— TASK DIRECTIONS —
Given the entries below, copy each of them out exactly.

— INPUT —
------------------------
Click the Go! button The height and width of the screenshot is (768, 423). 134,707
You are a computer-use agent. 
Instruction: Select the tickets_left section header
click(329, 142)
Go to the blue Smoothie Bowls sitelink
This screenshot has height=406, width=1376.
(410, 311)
------------------------
— RESPONSE —
Click the Go! button The height and width of the screenshot is (768, 423). 134,707
You are a computer-use agent. 
Instruction: Select the tickets_left section header
click(329, 142)
Go to the blue Smoothie Bowls sitelink
This screenshot has height=406, width=1376.
(410, 311)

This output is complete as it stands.